Doit-on s’en Môquet !?
Et revoilà le président du spectacle ! Le coup de la lettre de Guy Môquet n’avait pas suffi : une nouvelle controverse de plus qui suscitera le débat entre le bon peuple, historiens, psychologues et enseignants. En attendant que la guerre au Tchad se calme, que le pouvoir d’achat augmente et que la police piège, tabasse puis expulse les sans papier pour réponde aux quotas…nous sommes prié de regarder ailleurs et Sarkozy nous y aide.
Alors allons-y. Restons sur la police, question : va-t-on présenter aux petits enfants le rôle de la police lors des rafles de juifs ? Il serait intéressant de voir l’image que la police tire de cette expérience…on peut se demander si des enfants de 10-11 ans ont les outils de la connaissance et le recul nécessaire pour analyser et prendre la mesure d’une rafle ou d’un génocide.
À croire qu’il n’y a pas assez de problèmes à s’occuper, Sarkozy veut en plus établir les cours d'histoire, or les instituteurs, tout comme les historiens, n’ont pas à recevoir d’ordre des politiciens, même du président. Les programmes scolaires doivent être détachés de la politique et ne s’improvises pas à la demande d’untel. La pédagogie des programmes permet aux instituteurs d’aborder le génocide, en classe, collectivement, sans y mettre de surcharge affective et en temps voulu.

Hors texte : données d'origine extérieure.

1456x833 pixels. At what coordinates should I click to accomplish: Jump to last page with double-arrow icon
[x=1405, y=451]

Le 24 janvier, Xavier Darcos, le ministre de l’Education, déclarait dans le Figaro « Il faut faire de l'école à l'école ! Notre plan pour l'école primaire vise à dresser les objectifs avec clarté sur ce que doivent savoir les enfants au primaire ». Je ne suis pas qu’établir une relation avec un enfant gazé rentre dans le « savoir » mais plutôt, à cet age, de l’émotionnel.
Pas de repentance ?
Petit rappel d’un discours de Sarkozy l’année dernière à Metz, le 17 avril 2007. « Pourquoi tant de haine ? Parce que je n’accepte pas la repentance ? Parce que je ne veux pas qu’on demande aux enfants d’expier les fautes supposées de leurs pères ? Parce que je considère que la France n’a pas à avoir honte de son histoire ? Parce que je dis que la France n’a pas inventé la solution finale, ni commis de génocide et qu’elle est le pays au monde qui a le plus fait pour la liberté des hommes ? »…Voilà pourquoi il ne faut pas que le politicien se mêle de l’éducation. Le politicien n’a aucune conviction et n’a qu’un objectif : séduire le plus de monde pour accéder au pouvoir. L’éducation est intemporelle et exige de la neutralité.

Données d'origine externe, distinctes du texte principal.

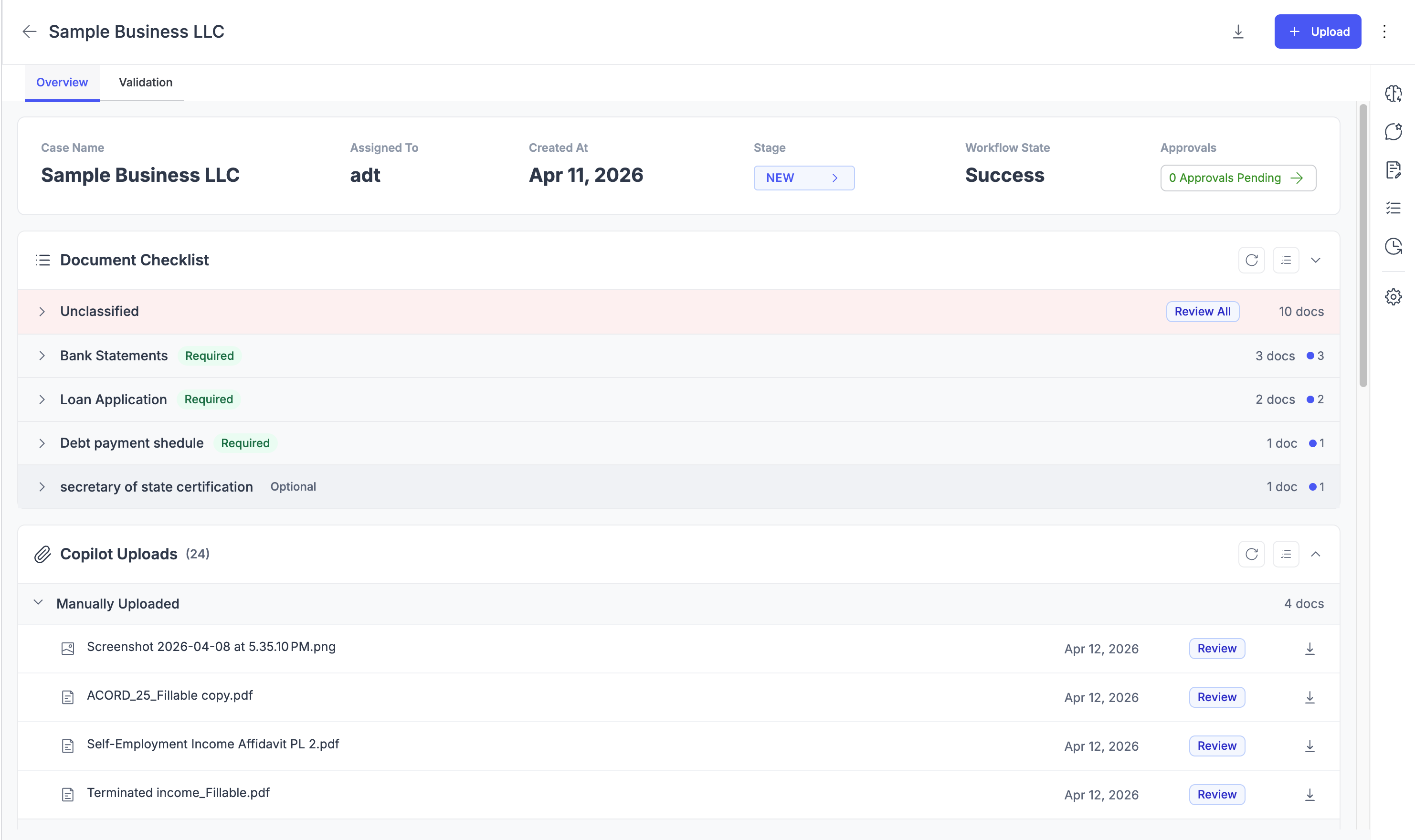Collapse the Manually Uploaded group
This screenshot has width=1415, height=840.
point(38,603)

Le plus révoltant c’est le besoin qu’à Sarkozy de balancer des propos pour séparer les Français afin qu’il puisse discrètement s’intercaler entre eux.
Comment réagira une famille très catholique ou musulmane quand on demandera à leur fils ou à leur fille d’incarner le souvenir d’un petit juif ?
A constamment montrer le peuple juif comme la victime, Sarkozy alimente les surenchères des souffrances et établit une hiérarchie entre les douleurs communautaires.
Pourquoi ne pas parler des victimes du colonialisme, des noirs qui ont pu goûter en préséance aux tortures nazies et aux chambres à gaz, des enfants tués par les soldats français en Algérie ou, plus proche, des enfants soldats armés par Dassault au Tchad…
La France reste le 4e sponsor des guerres dans le monde, ça en fait des morts ! Mais apparemment pour Sarkozy, le devoir de mémoire à ces clients tout comme la repentance.